What does Boris Johnson’s COVID roadmap mean for the property market?

On 22nd February, Prime Minister Boris Johnson announced the government’s four-part roadmap to loosening COVID-19 restrictions. How is this expected to impact the property market?

England’s third national lockdown started on 6th January. With the number of COVID-19 cases decreasing, Boris Johnson announced his four-part roadmap to lift the lockdown restrictions. The gap between each stage of the easing of restrictions will be at least five weeks. However, certain conditions must be met before proceeding to the next stage.

With the vaccination program in full swing, Boris has said all legal limits on social contact could be removed by 21st June. Firstly, lockdown restrictions will begin to ease on 8th March. This is when schools will open to all children and recreation in a public place will be allowed between two people.

In the second part of the first phase, outdoor gatherings of either two households or six people could be allowed from 29th March. Outdoor sports facilities will also open. This is also the point when people will be able to travel outside of their local area again.

Short-term rental sector set for a boom

In the second phase, non-essential retail and outdoor hospitality will be allowed to open. This will happen no earlier than 12th April. At this point, UK staycations will also be allowed in self-contained accommodation for members of the same household. With this recent announcement, searches and bookings for staycations in private accommodation will increase in the coming weeks. A staycation boom is looming, which will boost the short-term holiday let sector.

Stored items:
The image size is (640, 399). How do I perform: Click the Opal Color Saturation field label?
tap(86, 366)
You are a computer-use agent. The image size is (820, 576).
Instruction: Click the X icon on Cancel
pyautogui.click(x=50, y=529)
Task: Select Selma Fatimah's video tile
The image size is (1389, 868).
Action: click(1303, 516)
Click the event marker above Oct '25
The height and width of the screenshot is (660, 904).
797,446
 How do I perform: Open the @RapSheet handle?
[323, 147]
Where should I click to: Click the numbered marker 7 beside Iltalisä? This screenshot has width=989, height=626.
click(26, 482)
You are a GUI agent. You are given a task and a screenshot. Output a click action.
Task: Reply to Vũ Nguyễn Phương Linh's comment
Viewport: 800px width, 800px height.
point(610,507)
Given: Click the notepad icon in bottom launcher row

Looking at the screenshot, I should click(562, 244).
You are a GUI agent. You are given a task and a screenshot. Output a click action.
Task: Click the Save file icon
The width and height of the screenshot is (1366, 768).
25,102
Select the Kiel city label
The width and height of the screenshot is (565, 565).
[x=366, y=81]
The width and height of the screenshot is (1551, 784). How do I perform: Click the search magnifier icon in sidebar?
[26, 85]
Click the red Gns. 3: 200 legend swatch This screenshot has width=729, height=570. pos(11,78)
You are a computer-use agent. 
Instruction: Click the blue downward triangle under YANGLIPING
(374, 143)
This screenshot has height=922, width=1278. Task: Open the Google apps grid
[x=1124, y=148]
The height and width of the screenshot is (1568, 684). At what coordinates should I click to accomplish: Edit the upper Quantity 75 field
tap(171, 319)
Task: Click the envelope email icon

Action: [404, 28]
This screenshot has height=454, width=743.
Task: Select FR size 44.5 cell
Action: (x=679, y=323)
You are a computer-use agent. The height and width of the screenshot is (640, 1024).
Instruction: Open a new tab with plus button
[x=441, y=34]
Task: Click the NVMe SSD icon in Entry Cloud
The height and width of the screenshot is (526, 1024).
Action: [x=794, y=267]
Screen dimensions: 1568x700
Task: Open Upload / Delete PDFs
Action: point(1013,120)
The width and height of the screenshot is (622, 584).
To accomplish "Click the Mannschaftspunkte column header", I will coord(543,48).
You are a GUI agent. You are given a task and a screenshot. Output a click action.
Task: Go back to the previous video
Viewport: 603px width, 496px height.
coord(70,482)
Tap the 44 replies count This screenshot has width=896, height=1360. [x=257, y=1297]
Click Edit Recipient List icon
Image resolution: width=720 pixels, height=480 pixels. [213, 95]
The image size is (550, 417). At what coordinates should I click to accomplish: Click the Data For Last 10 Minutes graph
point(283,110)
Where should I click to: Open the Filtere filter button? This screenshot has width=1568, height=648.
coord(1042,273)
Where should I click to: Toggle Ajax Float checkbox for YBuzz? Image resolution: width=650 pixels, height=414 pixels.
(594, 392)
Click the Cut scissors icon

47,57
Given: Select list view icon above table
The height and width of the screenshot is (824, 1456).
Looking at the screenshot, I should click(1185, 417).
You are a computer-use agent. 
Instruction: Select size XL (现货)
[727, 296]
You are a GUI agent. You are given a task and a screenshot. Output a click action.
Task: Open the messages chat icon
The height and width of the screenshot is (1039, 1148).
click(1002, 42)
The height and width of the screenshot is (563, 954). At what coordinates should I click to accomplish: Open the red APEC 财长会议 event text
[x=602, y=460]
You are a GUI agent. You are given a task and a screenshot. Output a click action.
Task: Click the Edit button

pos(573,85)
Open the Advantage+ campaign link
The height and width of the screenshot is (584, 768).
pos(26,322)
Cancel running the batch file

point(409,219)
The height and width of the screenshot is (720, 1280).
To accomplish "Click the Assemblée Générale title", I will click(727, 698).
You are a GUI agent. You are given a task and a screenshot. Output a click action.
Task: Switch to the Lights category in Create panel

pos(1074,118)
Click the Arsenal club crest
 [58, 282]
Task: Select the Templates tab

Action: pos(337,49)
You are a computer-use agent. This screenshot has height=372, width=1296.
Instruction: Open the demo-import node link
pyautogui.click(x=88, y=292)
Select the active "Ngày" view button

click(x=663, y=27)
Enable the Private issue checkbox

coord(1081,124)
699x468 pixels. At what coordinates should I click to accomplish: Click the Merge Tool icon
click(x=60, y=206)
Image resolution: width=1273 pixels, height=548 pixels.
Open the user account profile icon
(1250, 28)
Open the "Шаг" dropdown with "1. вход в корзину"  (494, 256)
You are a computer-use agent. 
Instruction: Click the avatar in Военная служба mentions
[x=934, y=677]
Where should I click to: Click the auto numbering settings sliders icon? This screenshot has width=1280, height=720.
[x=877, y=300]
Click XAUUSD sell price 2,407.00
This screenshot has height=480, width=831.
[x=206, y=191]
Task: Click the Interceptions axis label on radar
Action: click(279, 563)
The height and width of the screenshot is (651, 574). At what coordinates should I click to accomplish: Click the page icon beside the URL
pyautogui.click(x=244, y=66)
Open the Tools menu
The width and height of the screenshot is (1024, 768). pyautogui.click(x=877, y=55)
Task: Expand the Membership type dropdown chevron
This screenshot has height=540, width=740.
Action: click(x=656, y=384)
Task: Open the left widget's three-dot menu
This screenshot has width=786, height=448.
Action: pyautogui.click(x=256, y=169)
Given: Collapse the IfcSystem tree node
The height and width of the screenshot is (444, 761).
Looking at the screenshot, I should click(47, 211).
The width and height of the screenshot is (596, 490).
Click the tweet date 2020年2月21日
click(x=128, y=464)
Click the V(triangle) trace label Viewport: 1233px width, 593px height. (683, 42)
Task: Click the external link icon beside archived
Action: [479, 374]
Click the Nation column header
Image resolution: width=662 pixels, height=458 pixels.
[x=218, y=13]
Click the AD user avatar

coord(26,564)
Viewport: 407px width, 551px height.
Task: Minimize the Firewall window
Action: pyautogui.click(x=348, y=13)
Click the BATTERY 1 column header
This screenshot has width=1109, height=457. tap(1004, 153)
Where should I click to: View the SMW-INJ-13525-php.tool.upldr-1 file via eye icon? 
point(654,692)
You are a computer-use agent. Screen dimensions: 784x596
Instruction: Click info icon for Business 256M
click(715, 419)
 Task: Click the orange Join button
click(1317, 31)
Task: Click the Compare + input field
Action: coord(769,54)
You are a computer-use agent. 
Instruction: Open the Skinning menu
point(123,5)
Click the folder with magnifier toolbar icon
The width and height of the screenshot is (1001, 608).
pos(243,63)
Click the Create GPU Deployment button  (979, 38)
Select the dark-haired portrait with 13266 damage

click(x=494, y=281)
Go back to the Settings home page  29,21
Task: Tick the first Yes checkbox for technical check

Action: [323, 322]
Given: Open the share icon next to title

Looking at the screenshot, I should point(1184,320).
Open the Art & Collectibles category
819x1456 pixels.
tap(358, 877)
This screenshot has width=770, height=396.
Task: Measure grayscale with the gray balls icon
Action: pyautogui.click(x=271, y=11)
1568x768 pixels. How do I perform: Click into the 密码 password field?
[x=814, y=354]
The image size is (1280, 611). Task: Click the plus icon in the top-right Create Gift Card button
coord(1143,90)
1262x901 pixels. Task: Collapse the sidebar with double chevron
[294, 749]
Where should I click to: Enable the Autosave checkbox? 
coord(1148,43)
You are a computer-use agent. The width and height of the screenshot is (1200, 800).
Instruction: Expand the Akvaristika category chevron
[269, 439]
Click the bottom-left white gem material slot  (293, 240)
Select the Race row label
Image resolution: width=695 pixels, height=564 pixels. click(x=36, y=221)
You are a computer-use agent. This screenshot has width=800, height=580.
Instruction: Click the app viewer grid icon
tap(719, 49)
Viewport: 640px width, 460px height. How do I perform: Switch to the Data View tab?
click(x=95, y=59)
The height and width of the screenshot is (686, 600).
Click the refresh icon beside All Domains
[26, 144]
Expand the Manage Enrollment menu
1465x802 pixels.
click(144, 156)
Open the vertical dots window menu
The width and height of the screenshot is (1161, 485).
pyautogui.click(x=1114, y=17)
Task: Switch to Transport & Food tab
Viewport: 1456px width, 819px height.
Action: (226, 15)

What is required: In the roadmap article, what is the earliest date that non-essential retail and outdoor hospitality will be allowed to open?

Response to this exercise: 12th April